TASK DESCRIPTION —
Return every line below in which "puzzle" appears.

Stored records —
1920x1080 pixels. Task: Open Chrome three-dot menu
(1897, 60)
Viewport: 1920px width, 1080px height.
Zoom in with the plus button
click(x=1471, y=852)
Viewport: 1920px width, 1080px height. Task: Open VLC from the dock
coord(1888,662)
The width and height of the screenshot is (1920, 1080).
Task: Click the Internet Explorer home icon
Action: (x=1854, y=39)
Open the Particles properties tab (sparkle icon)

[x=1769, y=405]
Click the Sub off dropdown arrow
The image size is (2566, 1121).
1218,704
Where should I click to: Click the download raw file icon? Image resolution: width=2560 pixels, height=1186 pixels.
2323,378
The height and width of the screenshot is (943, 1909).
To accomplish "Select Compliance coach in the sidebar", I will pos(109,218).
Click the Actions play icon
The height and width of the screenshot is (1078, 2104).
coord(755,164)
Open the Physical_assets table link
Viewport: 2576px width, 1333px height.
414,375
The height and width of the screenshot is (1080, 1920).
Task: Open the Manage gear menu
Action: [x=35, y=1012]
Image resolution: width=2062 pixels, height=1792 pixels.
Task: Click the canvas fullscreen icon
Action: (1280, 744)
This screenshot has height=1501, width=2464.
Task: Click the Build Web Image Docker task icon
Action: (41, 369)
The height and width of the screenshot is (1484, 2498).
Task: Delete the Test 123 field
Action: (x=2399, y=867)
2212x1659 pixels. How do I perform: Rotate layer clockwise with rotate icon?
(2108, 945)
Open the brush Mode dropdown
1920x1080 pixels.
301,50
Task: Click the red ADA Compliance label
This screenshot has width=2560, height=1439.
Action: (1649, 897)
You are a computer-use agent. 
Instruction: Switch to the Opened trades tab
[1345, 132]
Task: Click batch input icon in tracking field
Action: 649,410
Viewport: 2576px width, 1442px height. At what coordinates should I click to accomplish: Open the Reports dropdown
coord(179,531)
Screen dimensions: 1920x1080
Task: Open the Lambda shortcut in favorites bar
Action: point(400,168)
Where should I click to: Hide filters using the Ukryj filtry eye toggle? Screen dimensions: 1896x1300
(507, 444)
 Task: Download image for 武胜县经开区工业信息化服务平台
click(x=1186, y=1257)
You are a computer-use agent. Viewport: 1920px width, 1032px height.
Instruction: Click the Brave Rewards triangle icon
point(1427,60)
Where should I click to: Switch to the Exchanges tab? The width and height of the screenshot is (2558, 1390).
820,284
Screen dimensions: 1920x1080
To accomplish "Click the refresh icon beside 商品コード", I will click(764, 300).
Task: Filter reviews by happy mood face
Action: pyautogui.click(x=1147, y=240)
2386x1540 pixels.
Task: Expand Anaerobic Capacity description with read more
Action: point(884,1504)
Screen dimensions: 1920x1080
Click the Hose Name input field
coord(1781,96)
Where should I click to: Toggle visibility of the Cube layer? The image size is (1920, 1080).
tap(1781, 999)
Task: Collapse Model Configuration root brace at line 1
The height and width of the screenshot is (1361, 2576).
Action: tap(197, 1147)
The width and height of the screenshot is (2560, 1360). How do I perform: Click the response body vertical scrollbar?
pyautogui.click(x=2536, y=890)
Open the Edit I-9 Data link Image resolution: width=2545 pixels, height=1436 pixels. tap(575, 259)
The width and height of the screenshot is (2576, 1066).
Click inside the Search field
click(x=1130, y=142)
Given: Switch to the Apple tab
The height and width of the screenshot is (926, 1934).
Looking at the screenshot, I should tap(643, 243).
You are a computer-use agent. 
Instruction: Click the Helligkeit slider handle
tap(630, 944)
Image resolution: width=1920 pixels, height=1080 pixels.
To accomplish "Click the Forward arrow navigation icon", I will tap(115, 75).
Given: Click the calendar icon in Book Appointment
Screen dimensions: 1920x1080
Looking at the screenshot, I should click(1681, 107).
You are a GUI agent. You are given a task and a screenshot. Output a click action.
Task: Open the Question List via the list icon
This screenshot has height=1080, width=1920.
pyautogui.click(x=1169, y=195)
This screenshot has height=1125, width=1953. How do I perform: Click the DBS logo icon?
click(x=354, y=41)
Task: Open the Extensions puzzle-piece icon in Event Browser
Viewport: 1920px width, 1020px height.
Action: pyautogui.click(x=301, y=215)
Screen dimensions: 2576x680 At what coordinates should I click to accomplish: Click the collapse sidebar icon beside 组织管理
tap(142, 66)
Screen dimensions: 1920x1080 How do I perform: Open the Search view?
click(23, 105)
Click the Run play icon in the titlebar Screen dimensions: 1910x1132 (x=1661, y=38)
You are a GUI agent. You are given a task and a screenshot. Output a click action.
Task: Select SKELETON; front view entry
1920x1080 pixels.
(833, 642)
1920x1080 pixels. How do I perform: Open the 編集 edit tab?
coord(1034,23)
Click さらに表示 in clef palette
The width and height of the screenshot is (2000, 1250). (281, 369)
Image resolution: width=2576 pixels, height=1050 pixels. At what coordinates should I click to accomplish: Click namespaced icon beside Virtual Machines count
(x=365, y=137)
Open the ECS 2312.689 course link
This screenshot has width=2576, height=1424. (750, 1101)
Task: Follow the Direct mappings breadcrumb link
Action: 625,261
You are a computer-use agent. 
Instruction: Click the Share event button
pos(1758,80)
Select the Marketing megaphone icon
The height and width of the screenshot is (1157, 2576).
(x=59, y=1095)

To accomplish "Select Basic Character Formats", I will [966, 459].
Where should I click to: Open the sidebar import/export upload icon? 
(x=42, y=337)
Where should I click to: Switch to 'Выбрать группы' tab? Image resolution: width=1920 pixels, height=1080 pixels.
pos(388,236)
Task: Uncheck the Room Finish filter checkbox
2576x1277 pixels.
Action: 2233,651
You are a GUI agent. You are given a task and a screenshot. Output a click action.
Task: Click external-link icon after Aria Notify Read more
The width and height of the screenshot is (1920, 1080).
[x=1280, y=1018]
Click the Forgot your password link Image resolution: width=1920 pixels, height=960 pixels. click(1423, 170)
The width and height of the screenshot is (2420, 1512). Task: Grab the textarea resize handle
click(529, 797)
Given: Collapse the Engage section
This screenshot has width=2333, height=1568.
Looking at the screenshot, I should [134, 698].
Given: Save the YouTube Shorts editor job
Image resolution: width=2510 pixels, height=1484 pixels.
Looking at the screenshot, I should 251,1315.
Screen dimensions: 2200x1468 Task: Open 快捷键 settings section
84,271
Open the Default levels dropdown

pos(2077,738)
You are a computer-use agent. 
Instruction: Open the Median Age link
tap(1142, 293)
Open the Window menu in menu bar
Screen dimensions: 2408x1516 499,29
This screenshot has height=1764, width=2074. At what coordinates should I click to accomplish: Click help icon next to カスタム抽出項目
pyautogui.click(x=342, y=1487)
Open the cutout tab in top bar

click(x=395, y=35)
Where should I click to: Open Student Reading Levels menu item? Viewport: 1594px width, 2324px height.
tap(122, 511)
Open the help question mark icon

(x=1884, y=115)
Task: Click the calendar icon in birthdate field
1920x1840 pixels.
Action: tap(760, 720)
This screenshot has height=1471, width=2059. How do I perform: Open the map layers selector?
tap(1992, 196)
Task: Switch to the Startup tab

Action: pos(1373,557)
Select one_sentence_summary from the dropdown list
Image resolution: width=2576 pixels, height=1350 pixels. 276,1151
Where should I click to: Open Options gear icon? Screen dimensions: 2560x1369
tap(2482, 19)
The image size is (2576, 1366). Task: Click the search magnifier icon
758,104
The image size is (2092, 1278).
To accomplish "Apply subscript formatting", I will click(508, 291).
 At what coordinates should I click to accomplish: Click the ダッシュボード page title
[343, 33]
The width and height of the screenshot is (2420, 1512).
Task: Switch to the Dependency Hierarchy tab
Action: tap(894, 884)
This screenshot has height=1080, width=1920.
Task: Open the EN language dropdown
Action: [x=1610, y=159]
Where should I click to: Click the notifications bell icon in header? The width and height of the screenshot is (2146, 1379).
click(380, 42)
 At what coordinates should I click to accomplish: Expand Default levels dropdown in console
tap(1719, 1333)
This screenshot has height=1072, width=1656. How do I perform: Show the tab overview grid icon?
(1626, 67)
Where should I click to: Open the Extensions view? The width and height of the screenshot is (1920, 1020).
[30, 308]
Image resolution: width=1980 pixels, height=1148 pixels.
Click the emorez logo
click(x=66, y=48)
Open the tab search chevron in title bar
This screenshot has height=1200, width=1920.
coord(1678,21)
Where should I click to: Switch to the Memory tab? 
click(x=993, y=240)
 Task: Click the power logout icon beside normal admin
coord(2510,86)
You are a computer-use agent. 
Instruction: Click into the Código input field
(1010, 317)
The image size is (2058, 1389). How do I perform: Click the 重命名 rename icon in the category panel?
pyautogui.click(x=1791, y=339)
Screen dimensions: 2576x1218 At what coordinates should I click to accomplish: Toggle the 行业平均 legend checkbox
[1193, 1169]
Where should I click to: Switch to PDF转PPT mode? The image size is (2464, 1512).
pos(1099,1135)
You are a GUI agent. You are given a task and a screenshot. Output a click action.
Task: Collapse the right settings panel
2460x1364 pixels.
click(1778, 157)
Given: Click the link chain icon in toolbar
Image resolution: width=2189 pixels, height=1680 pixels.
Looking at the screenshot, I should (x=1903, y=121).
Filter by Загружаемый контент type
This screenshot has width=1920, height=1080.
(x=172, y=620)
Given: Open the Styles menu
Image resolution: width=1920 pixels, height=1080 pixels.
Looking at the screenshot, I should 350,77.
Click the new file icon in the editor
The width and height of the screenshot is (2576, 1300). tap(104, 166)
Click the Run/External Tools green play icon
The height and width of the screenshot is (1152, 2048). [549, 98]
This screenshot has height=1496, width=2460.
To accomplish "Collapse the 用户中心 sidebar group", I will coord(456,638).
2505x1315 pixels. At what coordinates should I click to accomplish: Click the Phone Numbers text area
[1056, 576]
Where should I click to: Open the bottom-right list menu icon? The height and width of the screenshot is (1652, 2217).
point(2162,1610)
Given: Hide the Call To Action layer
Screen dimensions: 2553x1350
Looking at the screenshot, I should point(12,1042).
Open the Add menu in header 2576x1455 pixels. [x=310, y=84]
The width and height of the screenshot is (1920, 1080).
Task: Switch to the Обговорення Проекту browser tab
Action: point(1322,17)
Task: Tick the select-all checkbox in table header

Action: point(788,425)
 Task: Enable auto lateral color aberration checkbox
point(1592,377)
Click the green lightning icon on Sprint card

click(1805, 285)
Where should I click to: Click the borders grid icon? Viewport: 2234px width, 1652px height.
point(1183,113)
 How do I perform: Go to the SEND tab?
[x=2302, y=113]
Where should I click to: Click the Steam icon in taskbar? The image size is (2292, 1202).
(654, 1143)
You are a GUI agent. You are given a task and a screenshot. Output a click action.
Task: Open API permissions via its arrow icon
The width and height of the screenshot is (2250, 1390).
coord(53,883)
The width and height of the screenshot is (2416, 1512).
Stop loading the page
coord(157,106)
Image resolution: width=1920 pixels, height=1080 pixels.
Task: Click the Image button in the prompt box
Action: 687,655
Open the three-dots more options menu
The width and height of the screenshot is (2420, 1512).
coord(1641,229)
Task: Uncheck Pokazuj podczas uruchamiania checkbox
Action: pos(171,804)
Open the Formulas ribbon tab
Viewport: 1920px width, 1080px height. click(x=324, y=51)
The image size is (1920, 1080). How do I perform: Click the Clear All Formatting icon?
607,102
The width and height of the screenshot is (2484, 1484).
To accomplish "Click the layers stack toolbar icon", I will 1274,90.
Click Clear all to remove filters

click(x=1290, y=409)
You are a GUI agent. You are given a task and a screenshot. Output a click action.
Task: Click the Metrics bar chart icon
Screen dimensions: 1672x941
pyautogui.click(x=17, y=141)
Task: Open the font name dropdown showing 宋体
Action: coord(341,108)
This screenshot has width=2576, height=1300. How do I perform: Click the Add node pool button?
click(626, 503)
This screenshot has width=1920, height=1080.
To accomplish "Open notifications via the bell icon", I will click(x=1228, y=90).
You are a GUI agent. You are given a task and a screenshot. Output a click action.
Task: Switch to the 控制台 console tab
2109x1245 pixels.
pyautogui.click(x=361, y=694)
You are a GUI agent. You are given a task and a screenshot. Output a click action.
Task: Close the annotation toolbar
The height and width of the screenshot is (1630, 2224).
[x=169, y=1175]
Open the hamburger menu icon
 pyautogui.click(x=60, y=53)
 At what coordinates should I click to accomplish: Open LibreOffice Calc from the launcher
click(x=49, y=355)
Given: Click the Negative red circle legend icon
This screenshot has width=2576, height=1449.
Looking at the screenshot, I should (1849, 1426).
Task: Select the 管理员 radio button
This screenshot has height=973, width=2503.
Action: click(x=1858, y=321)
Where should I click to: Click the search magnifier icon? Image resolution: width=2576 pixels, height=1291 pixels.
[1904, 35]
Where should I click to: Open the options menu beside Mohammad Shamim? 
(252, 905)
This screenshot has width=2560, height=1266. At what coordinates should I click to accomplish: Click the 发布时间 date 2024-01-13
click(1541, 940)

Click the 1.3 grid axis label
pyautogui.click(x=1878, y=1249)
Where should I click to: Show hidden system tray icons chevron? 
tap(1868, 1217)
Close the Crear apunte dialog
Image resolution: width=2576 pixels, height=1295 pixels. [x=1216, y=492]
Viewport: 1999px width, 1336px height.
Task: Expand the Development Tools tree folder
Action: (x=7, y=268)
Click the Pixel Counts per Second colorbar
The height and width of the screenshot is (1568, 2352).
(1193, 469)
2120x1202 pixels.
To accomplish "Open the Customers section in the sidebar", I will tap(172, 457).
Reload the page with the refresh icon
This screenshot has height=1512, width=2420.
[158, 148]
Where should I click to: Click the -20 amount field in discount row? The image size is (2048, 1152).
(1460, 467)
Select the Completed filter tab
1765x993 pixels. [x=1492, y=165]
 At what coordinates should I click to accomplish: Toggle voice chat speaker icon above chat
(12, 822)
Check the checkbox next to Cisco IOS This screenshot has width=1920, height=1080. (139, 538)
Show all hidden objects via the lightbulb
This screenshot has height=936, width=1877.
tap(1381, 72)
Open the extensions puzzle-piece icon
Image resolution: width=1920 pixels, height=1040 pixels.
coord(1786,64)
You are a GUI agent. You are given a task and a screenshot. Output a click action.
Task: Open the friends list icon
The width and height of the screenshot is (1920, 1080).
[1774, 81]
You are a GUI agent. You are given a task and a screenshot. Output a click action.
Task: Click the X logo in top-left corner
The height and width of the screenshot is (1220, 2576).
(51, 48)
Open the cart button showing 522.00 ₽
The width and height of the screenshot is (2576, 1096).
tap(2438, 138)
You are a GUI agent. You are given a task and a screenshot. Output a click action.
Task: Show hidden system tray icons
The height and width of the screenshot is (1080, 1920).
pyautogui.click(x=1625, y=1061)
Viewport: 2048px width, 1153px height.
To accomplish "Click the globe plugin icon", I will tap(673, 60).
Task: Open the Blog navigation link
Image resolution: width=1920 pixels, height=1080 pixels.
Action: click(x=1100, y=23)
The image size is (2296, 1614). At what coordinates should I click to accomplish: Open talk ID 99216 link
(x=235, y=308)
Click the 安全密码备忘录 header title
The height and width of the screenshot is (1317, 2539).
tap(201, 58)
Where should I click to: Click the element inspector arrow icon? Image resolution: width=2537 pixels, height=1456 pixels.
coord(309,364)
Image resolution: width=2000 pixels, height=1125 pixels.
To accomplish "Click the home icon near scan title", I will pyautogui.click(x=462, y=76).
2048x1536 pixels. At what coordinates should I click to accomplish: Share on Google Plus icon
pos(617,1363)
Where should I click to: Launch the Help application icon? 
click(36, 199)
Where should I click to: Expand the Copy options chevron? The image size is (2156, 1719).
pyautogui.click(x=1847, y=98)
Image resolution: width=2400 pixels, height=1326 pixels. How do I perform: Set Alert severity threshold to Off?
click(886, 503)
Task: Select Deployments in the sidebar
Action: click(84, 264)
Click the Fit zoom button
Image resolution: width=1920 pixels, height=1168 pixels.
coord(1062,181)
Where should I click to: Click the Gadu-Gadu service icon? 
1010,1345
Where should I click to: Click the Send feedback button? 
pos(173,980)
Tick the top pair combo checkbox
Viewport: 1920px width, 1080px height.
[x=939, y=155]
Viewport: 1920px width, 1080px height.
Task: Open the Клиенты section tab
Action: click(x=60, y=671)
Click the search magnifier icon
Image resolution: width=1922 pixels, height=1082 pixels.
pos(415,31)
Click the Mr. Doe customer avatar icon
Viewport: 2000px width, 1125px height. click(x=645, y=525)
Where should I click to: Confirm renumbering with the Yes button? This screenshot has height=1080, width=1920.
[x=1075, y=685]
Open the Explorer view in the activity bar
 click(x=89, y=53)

ANSWER TO THE EXERCISE —
Task: Open the Extensions puzzle-piece icon in Event Browser
Open the extensions puzzle-piece icon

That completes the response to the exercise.